When the funerary complex of King Montuhotep the Second of the Eleventh Dynasty, who had his residence in Thebes, was excavated, it brought to light statues of the king. Most of the statues had broken heads. Only one statue of the king was found that was completely preserved. It depicts a king with a strong personality, a heavy body, a majestic appearance, and divine aura.
In the nineteenth century, the discovery of a number of statues at Tanis, the modern San el-Hagar in the east of the Delta, surprised art historians by their unusual forms and facial features.
Their features and artistic style had not been known in Egypt earlier.
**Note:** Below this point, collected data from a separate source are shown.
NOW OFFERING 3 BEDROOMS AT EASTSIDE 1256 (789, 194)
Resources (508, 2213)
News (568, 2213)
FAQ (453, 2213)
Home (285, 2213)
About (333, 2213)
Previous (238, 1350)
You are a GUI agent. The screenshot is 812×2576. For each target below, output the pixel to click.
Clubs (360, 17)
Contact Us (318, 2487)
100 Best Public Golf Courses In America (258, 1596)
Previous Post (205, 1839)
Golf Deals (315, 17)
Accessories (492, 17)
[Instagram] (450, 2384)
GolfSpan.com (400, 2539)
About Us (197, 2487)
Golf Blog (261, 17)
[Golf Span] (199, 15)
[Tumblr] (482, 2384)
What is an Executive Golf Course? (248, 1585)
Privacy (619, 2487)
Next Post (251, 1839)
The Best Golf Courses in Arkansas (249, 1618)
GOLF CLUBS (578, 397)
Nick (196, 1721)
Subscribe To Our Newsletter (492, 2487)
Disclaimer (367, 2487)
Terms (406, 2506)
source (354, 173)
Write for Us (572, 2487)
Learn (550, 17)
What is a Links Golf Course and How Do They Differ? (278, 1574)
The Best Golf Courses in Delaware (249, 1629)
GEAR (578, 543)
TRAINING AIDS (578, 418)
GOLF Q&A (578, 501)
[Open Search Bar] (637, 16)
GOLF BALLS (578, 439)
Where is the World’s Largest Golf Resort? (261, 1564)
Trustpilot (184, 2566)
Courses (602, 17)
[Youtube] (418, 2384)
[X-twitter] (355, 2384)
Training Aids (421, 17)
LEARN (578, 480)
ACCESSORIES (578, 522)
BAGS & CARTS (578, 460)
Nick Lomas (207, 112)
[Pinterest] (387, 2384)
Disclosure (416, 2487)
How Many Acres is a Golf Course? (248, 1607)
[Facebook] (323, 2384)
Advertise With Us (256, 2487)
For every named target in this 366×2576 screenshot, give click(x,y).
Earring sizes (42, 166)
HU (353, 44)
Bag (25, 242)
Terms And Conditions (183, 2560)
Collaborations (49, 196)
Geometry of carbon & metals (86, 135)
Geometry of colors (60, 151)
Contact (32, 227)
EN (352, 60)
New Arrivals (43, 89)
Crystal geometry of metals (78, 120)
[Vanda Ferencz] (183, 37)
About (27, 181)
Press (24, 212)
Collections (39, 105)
The unusual appearance of the statues convinced the archaeologists that these sculptures could be attributed to the Hyksos rulers who had built their residence at Avaris, the modern Tell el-Dabaa, in the vicinity of San el-Hagar.
These statues did not have the familiar and traditional idealistic forms and features known in the Old Kingdom and the first half of the New Kingdom. The statues found at Tanis had strange facial features, such as aged and tired faces with high cheekbones and wrinkled cheeks, pouted mouths, and large ears.
Sphinxes were also discovered with lions' manes instead of the usual nemes royal headdress, known from the Great Sphinx at Giza. These sculptures also featured a kind of archaic wig and beard.
Closer examination of the names and features revealed that the original owners of these sculptures were kings of the Twelfth Dynasty, namely Senusert the Third and Amenemhat the Third. The statues had been usurped, or taken as their own, by later kings, such as Panehsy from the Hyksos period, Ramesses the Second and Merenptah from the Nineteenth Dynasty, and Psusennes from the Twenty-First Dynasty. These later kings had carved their names on the statues in the places of the original owners' names.